Victoria College photographed by Victor Hugo's son Charles in 1853, months after it opened


Photography can be said to have arrived in Jersey in 1840, when a demonstration was given of the Daguerreotype process which had only been revealed in France the previous year. The island was a particularly popular place for early photographers to operate, because until 1852, none of the patents which had been taken out to cover the various processes in other parts of the British Isles, and in France and elsewhere in Europe, were valid in the island.

This page traces the development of photography in Jersey, and should be read in conjunction with:

St Helier Harbour from an 1866 stereo pair, taken by George Bashford, one of the earliest photographs of this view, but by no means the oldest surviving photograph of St Helier, as has often been claimed
Mont Mado, photographed by Charles Hugo in 1854

1840s-1860s

  • 1 May 1840 - demonstration of Daguerreotype process by unknown photographer
  • Summer 1841 - Thomas Sutton, who seven years later moved to Jersey, met ‘a youth of my own age, who had Daguerreotype apparatus, and was amusing himself with taking views over the town and harbour of St Helier’.
  • 1841 - Scotsman William Collie appears in the census.
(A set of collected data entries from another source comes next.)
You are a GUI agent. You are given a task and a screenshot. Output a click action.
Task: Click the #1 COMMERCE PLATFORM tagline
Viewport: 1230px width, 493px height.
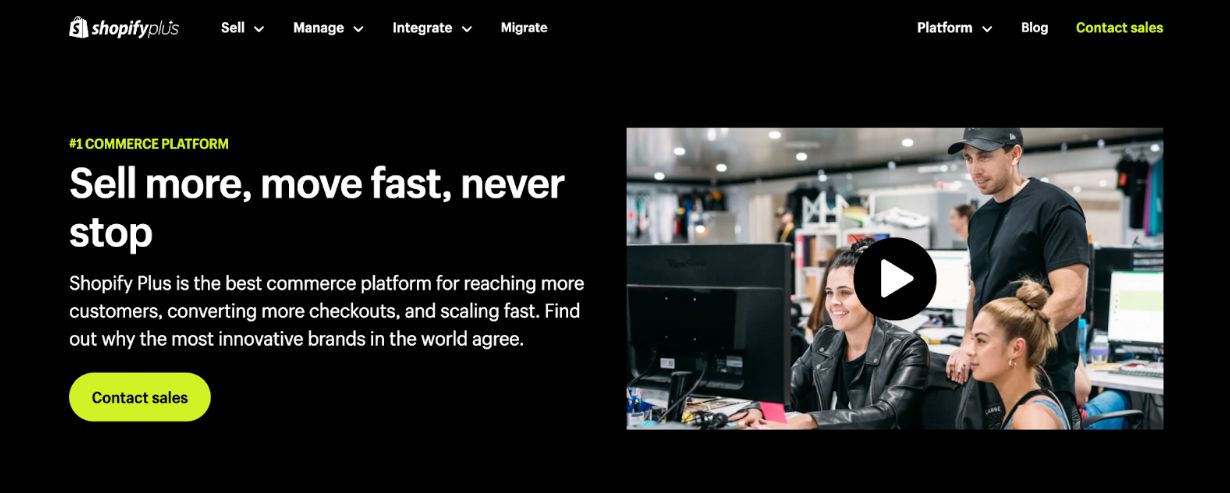pos(149,144)
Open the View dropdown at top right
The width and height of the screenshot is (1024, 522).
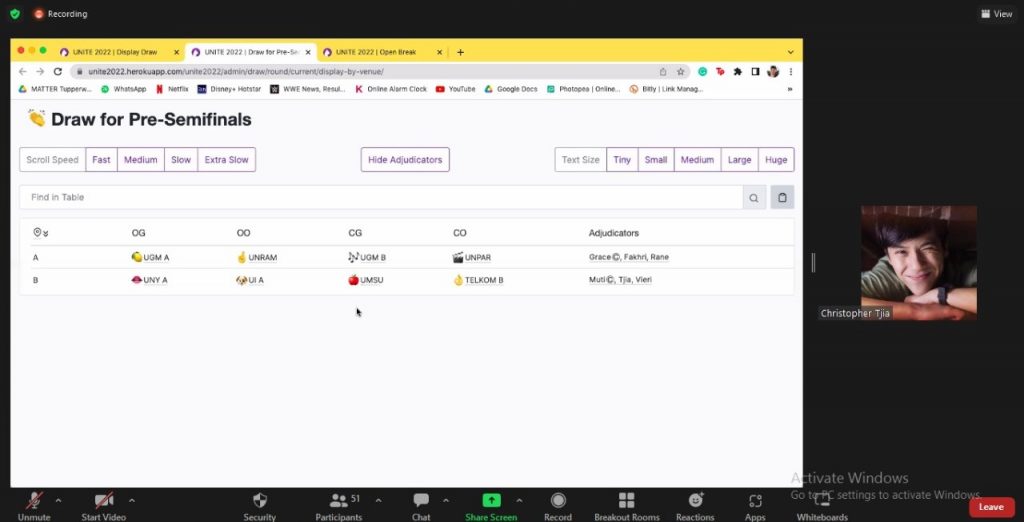point(997,14)
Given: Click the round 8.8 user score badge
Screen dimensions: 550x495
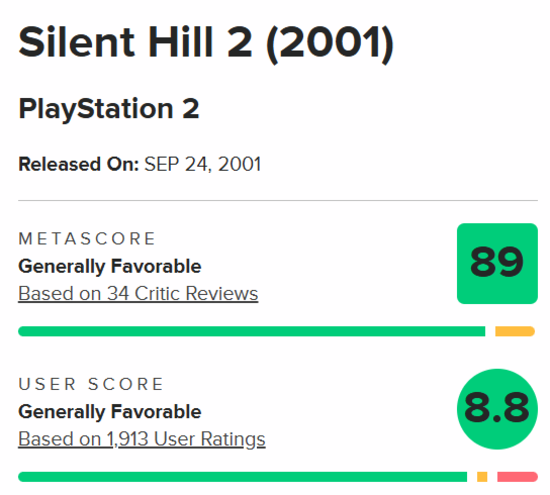Looking at the screenshot, I should tap(497, 409).
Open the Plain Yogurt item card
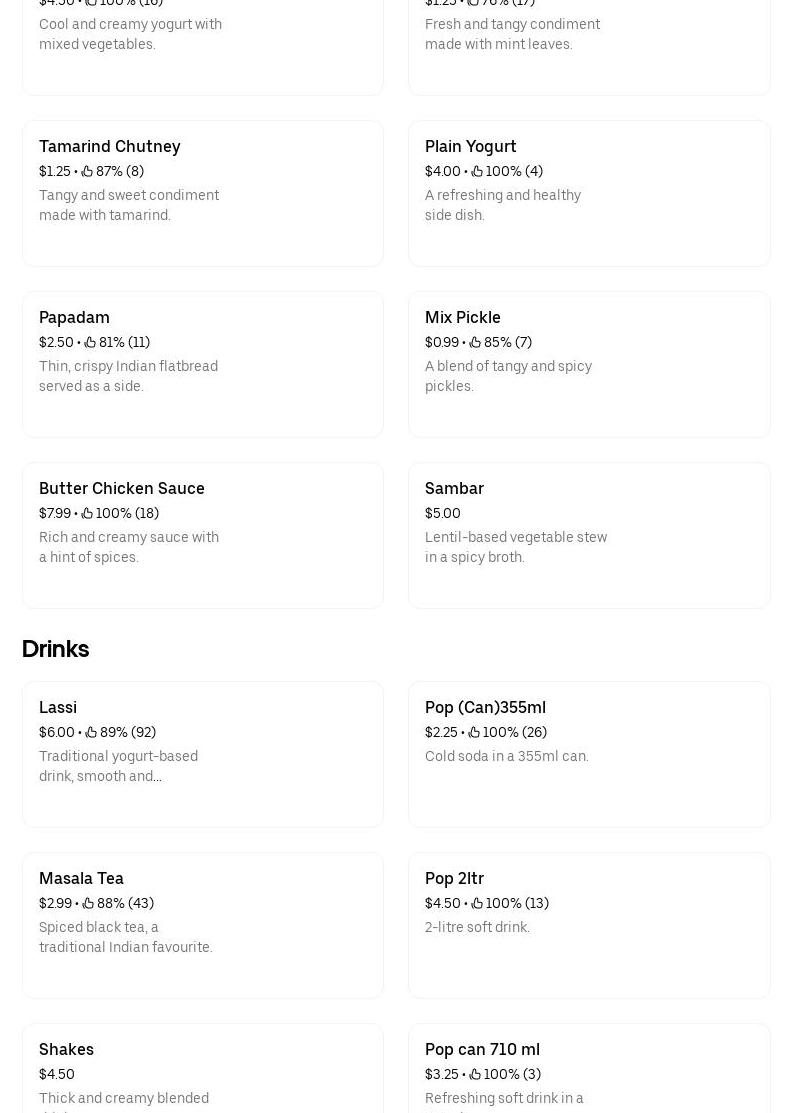 [589, 193]
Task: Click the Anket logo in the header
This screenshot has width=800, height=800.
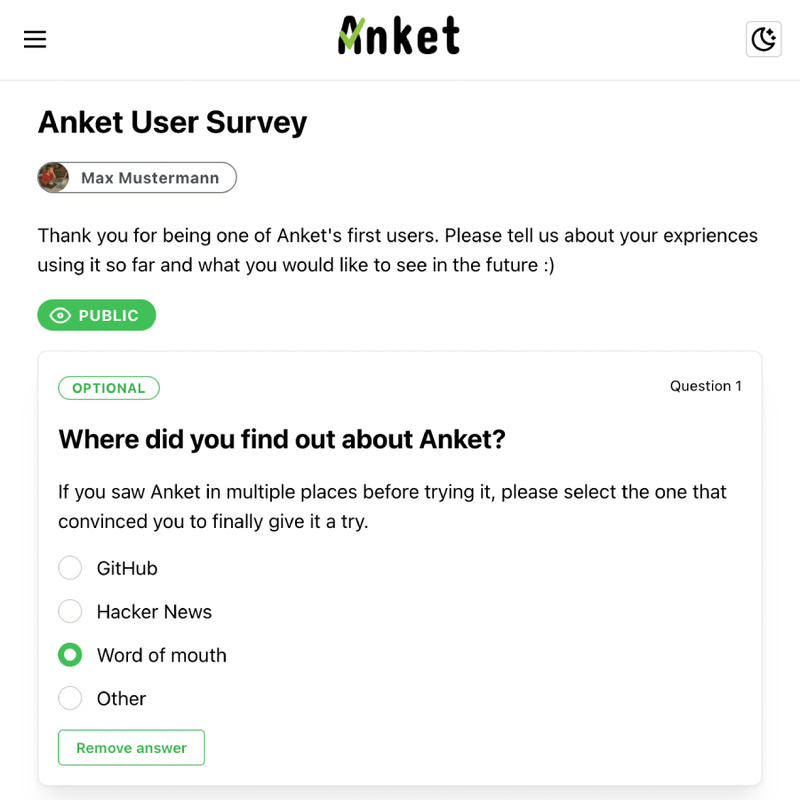Action: (x=399, y=35)
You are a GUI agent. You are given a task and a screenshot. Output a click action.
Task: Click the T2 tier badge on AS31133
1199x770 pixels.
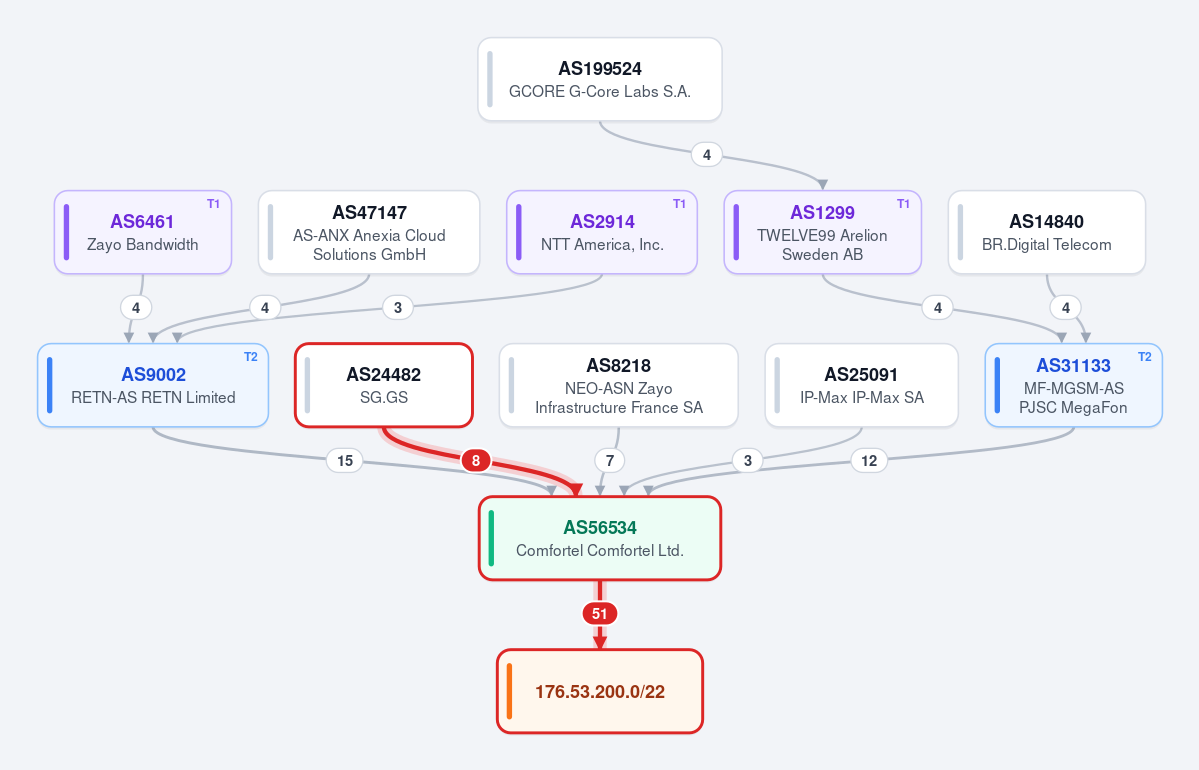(x=1145, y=357)
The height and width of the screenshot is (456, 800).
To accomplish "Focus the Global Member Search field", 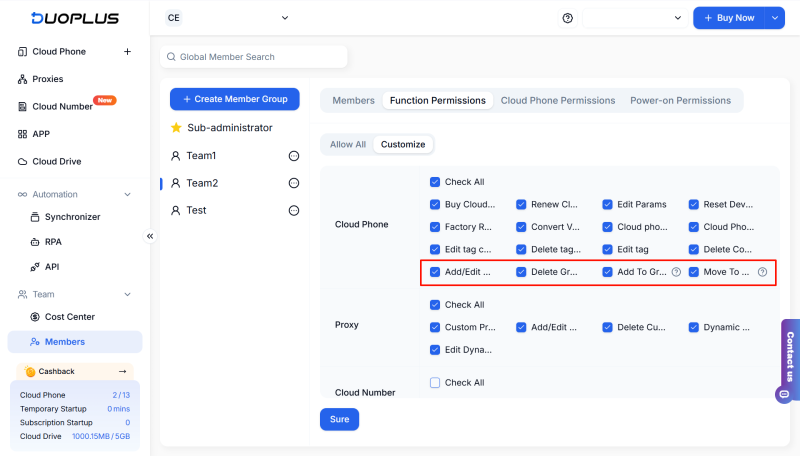I will pos(254,57).
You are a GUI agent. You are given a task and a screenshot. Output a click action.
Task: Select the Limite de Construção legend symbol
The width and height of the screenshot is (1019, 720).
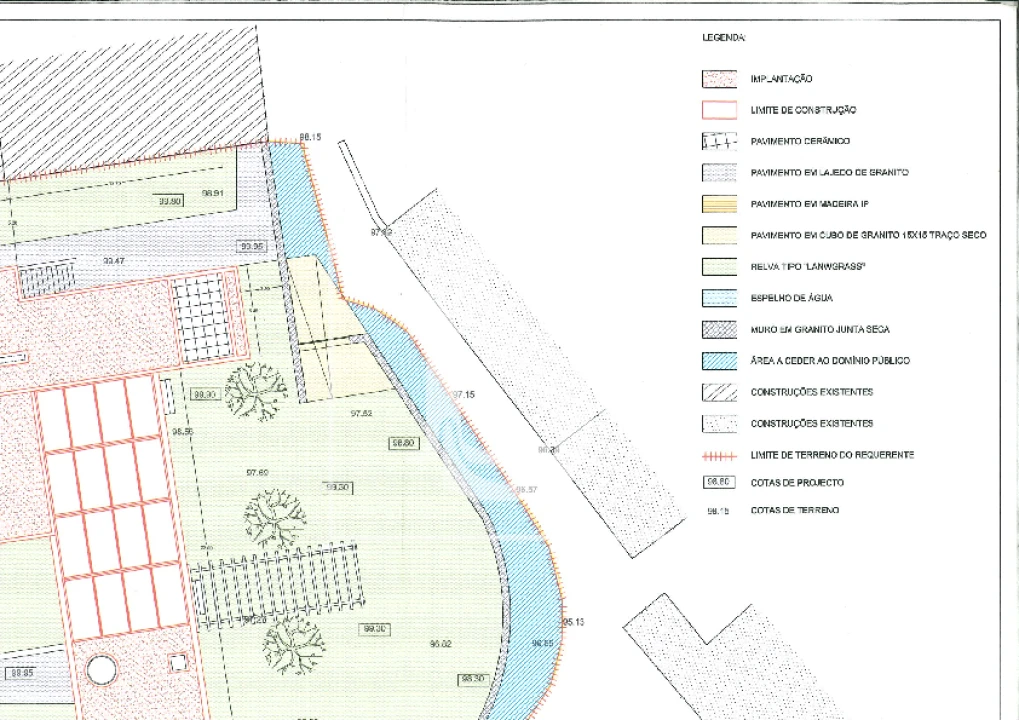[718, 110]
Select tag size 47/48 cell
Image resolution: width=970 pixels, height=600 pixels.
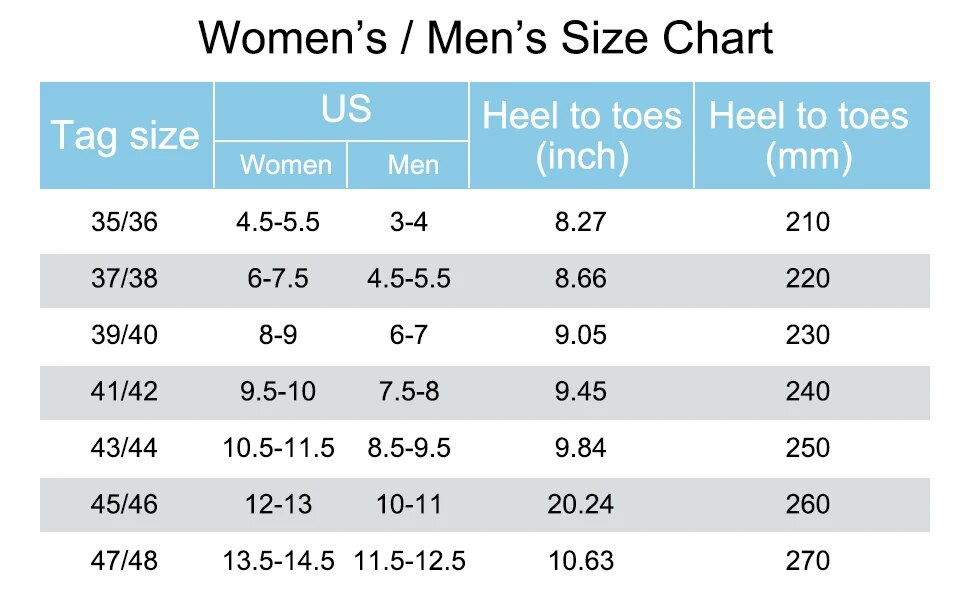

He would become one of Jersey's most important early photographers, but he does not appear to have taken up photography, certainly not on a commercial basis, until later. In 1843 he was advertising as a professor of drawing and a portrait painter
  • 3 August 1842 - George Mikulowski, a former Professor of the Royal College of Caen, advertised a variety of services including Daguerreotype portraiture, "d'une ressemblance parfaite, en une et deux minutes de pose", (a perfect likeness in one or two minutes of posing). The Mikulowski studio was situated at 4 Seaton Place, the home of a Mr Le Gallais.
  • August 1842 - Monsieur Roemhild, a pupil of Daguerre, visits Jersey and demonstrates the invention. He sets up a business at 22 Don Street
  • January-April 1843 - a brief partnership is formed by Mikulowski and Roemhild, operating from Laura Cottage, St Saviours Road. When the partnership was dissolved Mikulowski moved to 2 Vauxhall Street, and later to Georgetown, where he remained until 1846
  • September 1843 - Alfred Barber, subject to an injunction preventing him from working in Nottingham, announced his arrival in Jersey, where he set up as a portrait photographer at Lozeys Hotel de Paris until September the following year
  • September 1845 - Artist Philip John Ouless offers photographic services from his studio at 8 Royal Square. A daguerreotype he took that year, not a self-portrait as has been suggested, in the collection of La Société Jersiaise, is believed to be the oldest photograph taken in the island which survives
  • 1846 - A picture of John Collie, with a basket of fruit he presented to Queen Victoria on her visit to the island, may have been taken at the time, although it is suspected that the print in possession of La Société Jersiaise may not be nearly so old.
  • 1847 - The earliest date which can be attributed to any of the photographs taken by William Collie (see 1841). Commercial portraits exist from this year and he also sent a set of photographs of Jersey market women to the Art Union journal
  • 1848 - Thomas Sutton established his studio in St Brelade's Bay
  • July 1848 - Henry Mullins, who would become the most prolific of early Jersey portrait photographers, established a business at 7 Royal Square
  • 1849-1851 - Approximate date for surviving pictures of St Helier Harbour by unknown photographer
  • 1850 - Bouillards, Daguerreotype photographers trading from 16 Mulcaster Street
  • 1851 - William Collie's studies of Jersey market women exhibited at London's Great Exhibition
  • 5 August 1852 - renowned French dramatist Victor Hugo arrives in Jersey with his family. He and his son Charles were both keen photographers and many pictures taken by Charles, and his father's friend Auguste Vacquerie over the next three years, survive, particularly in the collection of Musée d'Orsay in Paris
  • 1855 - A Delatoure opened his business at 28 David Place, where he would remain for 11 years
  • 1858- George and James Bashford established photographic businesses on opposite sides of Bath Street. The relationship between the two is uncertain, although they may have been father and son
  • 1858 - Philip Godfray started trading in the Royal Square. He moved to New Street in 1863, Bath Street in 1873, and various other addresses, remaining in business for a total of 40 years
  • 1859 - W T Davy opened his business at 6 Charing Cross. He would later trade from Queen Street and Colomberie
  • 1859 - Joshua Picot opened in Beresford Street, where he traded for 11 years
  • 1860 - Pictures of St Helier Harbour taken by a Mr and Mrs Slater are believed to date from the beginning of the decade. Mrs Slater was later in business in 1876 at 4 Halkett Place.
  • 1860 - Pictures of Vinchelez believed to date from about then
  • 14 September 1866 - Picture of St Helier Harbour, Weighbridge, Esplanade and the town taken by George Bashford claimed by some to be the earliest surviving picture of the town of St Helier, but there are now known to be many others from several years earlier.